What are your thoughts? Looks like livingstonii hybrid maybe? Maybe fusco hybrid? Click on pic twice and it enlarges so you can get a better look. Sorry but my camera is not very good.


----------



## Fogelhund (Dec 3, 2002)

Or venestus, due to being slightly greenish... certainly looks like one of them, impossible to pinpoint which.


----------



## 13razorbackfan (Sep 28, 2011)

Fogelhund said:


> Or venestus, due to being slightly greenish... certainly looks like one of them, impossible to pinpoint which.

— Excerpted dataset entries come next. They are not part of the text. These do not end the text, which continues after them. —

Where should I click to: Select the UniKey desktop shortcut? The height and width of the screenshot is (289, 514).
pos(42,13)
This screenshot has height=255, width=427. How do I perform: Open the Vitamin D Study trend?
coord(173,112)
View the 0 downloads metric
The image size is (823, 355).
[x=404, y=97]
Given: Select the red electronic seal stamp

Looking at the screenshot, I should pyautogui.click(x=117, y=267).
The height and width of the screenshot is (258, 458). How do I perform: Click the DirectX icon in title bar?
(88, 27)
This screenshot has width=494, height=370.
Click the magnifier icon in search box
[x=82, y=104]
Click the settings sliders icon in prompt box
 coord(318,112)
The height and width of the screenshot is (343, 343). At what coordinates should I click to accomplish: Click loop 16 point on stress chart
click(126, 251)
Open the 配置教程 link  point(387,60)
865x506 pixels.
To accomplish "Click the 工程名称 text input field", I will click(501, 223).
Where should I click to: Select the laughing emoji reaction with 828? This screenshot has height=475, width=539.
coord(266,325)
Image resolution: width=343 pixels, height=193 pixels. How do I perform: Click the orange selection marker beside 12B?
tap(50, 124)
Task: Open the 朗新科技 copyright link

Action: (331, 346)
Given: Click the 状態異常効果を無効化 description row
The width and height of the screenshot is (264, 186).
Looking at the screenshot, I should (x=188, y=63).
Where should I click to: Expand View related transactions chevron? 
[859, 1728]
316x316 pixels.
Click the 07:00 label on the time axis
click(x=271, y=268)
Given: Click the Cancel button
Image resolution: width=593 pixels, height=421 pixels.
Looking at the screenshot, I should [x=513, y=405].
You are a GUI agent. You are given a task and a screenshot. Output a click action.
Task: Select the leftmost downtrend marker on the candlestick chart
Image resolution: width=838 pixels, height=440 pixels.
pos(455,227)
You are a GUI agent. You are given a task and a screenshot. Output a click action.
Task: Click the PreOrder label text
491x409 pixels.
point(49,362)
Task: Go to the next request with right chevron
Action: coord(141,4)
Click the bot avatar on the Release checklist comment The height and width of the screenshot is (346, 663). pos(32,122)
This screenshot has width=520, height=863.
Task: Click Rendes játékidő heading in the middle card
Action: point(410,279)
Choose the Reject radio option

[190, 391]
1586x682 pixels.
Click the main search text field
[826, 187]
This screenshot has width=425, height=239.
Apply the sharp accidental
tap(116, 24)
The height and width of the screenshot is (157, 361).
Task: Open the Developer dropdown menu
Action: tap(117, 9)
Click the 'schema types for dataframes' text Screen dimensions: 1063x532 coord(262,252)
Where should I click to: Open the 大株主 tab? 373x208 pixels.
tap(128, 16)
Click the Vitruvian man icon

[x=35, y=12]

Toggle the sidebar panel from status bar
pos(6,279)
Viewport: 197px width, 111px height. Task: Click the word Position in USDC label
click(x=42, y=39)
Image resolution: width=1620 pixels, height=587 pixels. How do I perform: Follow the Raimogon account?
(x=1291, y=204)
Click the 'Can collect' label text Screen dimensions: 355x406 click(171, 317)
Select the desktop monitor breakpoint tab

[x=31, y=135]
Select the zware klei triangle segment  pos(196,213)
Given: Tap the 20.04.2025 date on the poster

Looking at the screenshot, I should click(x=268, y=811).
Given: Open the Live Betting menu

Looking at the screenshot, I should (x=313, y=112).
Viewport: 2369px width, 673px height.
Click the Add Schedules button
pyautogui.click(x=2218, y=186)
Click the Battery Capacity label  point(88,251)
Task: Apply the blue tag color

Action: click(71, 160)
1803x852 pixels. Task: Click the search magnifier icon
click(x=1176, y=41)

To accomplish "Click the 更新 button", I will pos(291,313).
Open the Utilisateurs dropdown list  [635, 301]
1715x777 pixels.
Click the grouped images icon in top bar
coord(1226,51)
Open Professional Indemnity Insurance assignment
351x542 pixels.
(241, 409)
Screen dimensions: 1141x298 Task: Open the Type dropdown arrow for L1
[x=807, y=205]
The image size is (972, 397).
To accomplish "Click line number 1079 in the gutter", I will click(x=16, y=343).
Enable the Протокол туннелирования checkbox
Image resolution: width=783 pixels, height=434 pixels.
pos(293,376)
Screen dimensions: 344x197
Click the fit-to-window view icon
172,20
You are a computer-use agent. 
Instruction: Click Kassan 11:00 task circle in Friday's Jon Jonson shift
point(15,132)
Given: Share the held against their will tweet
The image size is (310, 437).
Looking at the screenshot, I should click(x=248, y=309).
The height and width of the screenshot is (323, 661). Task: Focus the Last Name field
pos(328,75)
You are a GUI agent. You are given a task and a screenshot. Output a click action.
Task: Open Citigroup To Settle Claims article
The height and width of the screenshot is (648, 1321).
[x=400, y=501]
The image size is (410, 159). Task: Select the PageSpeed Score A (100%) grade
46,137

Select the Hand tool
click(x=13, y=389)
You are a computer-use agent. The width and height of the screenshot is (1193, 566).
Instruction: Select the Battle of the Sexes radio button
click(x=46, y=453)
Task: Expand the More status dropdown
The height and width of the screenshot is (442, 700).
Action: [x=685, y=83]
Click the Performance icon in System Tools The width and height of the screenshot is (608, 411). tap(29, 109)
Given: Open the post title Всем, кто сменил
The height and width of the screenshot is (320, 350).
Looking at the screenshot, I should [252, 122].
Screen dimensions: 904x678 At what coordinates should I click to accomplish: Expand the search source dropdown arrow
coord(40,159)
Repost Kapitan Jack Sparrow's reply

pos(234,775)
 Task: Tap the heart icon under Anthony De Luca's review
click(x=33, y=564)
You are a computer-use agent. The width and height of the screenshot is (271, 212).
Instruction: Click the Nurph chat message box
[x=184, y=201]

Yeah...it is hard to tell I know. I keep going back and forth on which it looks more like. I am thinking it is a male that is just starting to hint at coloring. I definitely don't want a female hybrid.


----------



## D*N*R (Jul 27, 2011)

I would say venustus (banding and round shape) and something if its a female its even harder to tell.


----------



## nmcichlid-aholic (Mar 23, 2011)

I think Livingstonii X Venustus hybrid is probably pretty likely. The markings on the snout, dorsal fin and tail are almost perfectly Livingstonii, while the blotches on the body and the yellow/blue/green coloration, along with body shape are more representative of Venustus. If it turns out to be a male that colors up, it will probably be a really cool looking fish!


----------



## 13razorbackfan (Sep 28, 2011)

nmcichlid-aholic said:


> I think Livingstonii X Venustus hybrid is probably pretty likely. The markings on the snout, dorsal fin and tail are almost perfectly Livingstonii, while the blotches on the body and the yellow/blue/green coloration, along with body shape are more representative of Venustus. If it turns out to be a male that colors up, it will probably be a really cool looking fish!


I think I agree. I was thinking the same thing yesterday after staring at him/her for a while. The yellowish tint, spots and markings make me think livingstonii/venustus hyrbid.


----------